Einen Anteil an diesem Phänomen haben vermutlich Nachrichtenwertfaktoren der Negativität und Nähe, die Medien dazu bringen, Berichte mit Schaden und Kriminalität ins unserer Nähe als relevanter zu bewerten. So entsteht medial eine Schieflage, die nicht der realen Entwicklung entspricht. Diese Schieflage wird befeuert von einer Innenpolitik, die auf diese Fehlwahrnehmungen eingeht, was die Berichterstattung zum Thema Sicherheit weiter verstärkt. Hinzu kommt eine Gesellschaft, die immer mehr Ängste empfindet. Solche Ängste drücken sich zum Beispiel darin aus, dass in den Siebziger Jahren 90 Prozent der Grundschüler:innen alleine zur Schule gingen und 2012 nur jede:r zweite. 

Weltkarte Risiko / Kriminalität
Deutschland ist eines der sichersten Länder der Welt. - Alle Rechte vorbehalten A3M Global Monitoring

Zwei Drittel der Befragten in der KAS-Studie gehen zudem davon aus, dass Kriminalität ein großes oder sehr großes Problem sei. Bei den über 65 Jahre alten Menschen sind es sogar mehr als drei Viertel, die das so sehen. Dabei ist diese Altersgruppe am wenigsten von Kriminalität betroffen, wie der Sicherheitsbericht feststellt. Anhänger:innen von AfD, SPD und CDU halten dabei Kriminalität deutlich stärker für ein Problem als die von Linke, Grünen und FDP.

Problem für die Bürgerrechte

Das Problem der Kriminalitätswahrnehmung nimmt in der bürgerrechtlichen Betrachtung und Argumentation bislang noch keinen so großen Stellenwert ein.
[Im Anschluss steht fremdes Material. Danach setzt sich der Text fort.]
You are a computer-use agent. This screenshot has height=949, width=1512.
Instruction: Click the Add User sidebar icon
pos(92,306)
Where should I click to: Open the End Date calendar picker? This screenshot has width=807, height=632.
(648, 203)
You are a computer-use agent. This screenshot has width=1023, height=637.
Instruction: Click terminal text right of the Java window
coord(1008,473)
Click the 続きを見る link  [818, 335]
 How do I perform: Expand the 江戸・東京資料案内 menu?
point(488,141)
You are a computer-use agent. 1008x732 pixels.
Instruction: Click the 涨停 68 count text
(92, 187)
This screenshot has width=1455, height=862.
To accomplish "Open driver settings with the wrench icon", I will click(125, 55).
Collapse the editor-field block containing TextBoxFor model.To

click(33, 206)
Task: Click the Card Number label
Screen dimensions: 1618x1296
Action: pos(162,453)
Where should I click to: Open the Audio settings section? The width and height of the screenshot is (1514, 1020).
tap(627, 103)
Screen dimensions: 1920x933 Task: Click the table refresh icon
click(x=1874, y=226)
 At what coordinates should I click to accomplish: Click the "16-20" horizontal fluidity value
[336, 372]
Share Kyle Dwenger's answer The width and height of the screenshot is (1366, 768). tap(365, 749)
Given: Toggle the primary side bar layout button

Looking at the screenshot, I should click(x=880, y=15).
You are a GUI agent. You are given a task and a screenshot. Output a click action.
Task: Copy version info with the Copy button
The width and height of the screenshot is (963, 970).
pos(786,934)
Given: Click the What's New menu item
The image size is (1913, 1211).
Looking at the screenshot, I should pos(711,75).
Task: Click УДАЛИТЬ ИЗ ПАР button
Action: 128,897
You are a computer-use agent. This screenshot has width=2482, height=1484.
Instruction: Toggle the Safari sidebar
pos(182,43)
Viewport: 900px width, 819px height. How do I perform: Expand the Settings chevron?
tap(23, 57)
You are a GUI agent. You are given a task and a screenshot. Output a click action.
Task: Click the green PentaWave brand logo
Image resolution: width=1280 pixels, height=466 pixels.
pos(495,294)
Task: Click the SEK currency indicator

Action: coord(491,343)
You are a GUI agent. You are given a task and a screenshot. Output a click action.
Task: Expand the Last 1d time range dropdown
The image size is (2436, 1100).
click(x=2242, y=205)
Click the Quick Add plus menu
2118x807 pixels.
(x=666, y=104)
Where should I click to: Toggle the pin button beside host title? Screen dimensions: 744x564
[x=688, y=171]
Dabei könnte hier viel zu holen sein, wenn der grassierenden Fehlwahrnehmung weiter Teile der Gesellschaft Fakten entgegengestellt werden – und so ein realistisches Bild der Bedrohung durch Kriminalität entsteht, das eine evidenzbasierte Sicherheitspolitik möglich macht.

Denn mit der Fehlwahrnehmung dürfte die fortwährende Verschärfung von Gesetzen und Überwachung in Teilen zusammenhängen. Wer ein falsches Bild von der Kriminalität hat, der akzeptiert auch schneller Maßnahmen gegen diese. In der Studie der KAS stimmen Anhänger:innen aller Parteien mittlerweile mehrheitlich der Videoüberwachung öffentlicher Plätze zu und sogar die Gesichtserkennung hat bei Unions- und SPD-Anhänger:innen eine Mehrheit.

Die Angst vor Kriminalität hat ein politisches Betätigungsfeld geschaffen, in dem Innenpolitiker „anpacken“ und Handlungsbereitschaft mit immer neuen Maßnahmen zeigen können. Denn da, wo Bürger:innen ein Problem sehen, können Politiker:innen etwas gegen das Problem tun. Auch wenn das Problem in der Realität immer kleiner und kleiner wird. In einem der sichersten Länder der Welt.